O texto retrata a situação de sujeitos com vidas precárias e que cotidianamente se deslocam pela cidade utilizando o trem como meio de transporte. "O último carro é um trabalho que retoma em [19] 76 um fio perdido há algum tempo. [...] É um texto que o povo brasileiro é agente e paciente, autor e interprete de si mesmo. Seu universo é o dos subúrbios cariocas, onde vivem mais de 65% da população útil do Rio de Janeiro”.2 Ainda que diferenciados, todos os personagens são socialmente marginalizados, tais como: operários, mendigos, prostitutas, bêbados, camponeses, assaltantes, entre outros. Não existem protagonistas ou personagens centrais. O eixo estrutural da narrativa é o próprio trem desgovernado, transversal à vida e à morte dos sujeitos. "A grande personagem da peça é o trem. Que com a sua capacidade de abrangência ela cerca todos os outros. Ela vira um sujeito. Não só um sujeito ela vira uma metáfora do Brasil, não é?"3

A peça é dividida em dois atos: o primeiro narra vários episódios ocorridos na estação do trem; e o segundo o desespero dos usuários quando percebem que o trem está sem maquinista e prestes a se chocar. No primeiro ato percebem-se os conflitos pessoais dos personagens e a espera infindável pelo trem. Nesse emaranhado de cenas podemos destacar algumas que nos ajudam na compreensão da peça: o casal de jovens que discute sobre uma gravidez indesejada da garota; os operários que discutem as precárias condições do trem; o casal de mendigos que briga por dinheiro e o policial que os rouba; uma criança que brinca na urina de um bêbado; a prostituta que é estuprada em um dos vagões, etc. No segundo ato, esses e outros personagens são deslocados para o interior dos vagões e o conflito que se instaura é encontrar formas de parar o trem e sobreviver à tragédia. De acordo com João das Neves: "Do estado de semi-letargia em que se encontra, a maioria dos passageiros é jogada no torvelinho dos acontecimentos. A aparente uniformidade de comportamento começa a ser quebrada".4 Alguns operários tentam mobilizar as pessoas a irem para o último carro do trem, mas muitos preferem acreditar em um beato, que os incita a esperar a morte chegar. Ao final da peça, o trem se choca, mas os passageiros do último carro, já desvencilhado do restante, conseguem sobreviver.

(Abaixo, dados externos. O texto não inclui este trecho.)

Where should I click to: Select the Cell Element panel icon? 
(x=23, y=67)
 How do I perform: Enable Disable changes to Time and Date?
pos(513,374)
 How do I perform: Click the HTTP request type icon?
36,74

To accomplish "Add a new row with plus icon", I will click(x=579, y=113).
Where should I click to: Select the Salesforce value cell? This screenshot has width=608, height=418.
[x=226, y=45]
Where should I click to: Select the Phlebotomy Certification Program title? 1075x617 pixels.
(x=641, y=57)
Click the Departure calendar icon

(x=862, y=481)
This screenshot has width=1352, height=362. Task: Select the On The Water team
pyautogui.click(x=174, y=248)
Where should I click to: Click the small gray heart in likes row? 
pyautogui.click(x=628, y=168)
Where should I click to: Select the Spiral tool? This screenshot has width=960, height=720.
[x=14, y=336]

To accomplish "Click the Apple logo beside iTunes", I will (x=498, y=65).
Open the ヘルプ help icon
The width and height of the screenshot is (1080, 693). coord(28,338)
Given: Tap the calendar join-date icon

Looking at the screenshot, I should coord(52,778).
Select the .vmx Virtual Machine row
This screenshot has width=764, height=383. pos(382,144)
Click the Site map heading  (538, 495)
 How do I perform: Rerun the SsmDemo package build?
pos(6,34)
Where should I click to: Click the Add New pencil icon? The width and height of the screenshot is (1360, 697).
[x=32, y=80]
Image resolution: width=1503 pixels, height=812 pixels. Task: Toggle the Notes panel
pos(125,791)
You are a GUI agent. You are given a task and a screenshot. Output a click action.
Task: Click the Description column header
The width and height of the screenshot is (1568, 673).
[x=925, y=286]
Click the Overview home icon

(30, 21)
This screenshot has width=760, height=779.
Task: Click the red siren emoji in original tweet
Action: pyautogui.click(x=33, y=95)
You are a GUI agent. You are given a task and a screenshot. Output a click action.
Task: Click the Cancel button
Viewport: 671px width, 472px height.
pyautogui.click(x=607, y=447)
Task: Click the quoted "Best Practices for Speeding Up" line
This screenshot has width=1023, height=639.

Há uma grande dificuldade de se enquadrar a peça em um gênero específico, consequência de suas singularidades textuais e estéticas. No que tange a encenação, ocorre grande modificação no espaço do Teatro Opinião. Germano Blum (1932-1989) constrói o cenário de forma que o público parece estar situado dentro do trem, sentado em bancos que lembram os da Central do Brasil. Todas as ações da peça ocorrem nesses vagões, de forma simultânea, mas com uma cena principal ocupando o foco central da encenação momentaneamente. De acordo com o crítico Yan Michalski (1932-1990), a partir desta montagem, o Grupo Opinião volta ao primeiro plano da vida teatral carioca. "Numa fantástica ambientação cenográfica de Germano Blum, que dá ao espectador a exata sensação de estar viajando num trem de subúrbio, desenrola-se uma série de pequenos, mas terríveis dramas cotidianos".5

A trilha sonora é elaborada por Rufo Herrera, com sons de trens chegando e partindo, além de ruídos sonoros estruturados a partir da interpretação dos atores. Outro elemento de extrema importância para a montagem é a utilização de vídeos que compõem uma perspectiva de múltiplos ambientes. A cena final, na qual o trem se choca, é criada por meio de imagens e projeções de filmes. Os figurinos, criados pelos próprios atores, colaboram para dar um caráter realista à montagem.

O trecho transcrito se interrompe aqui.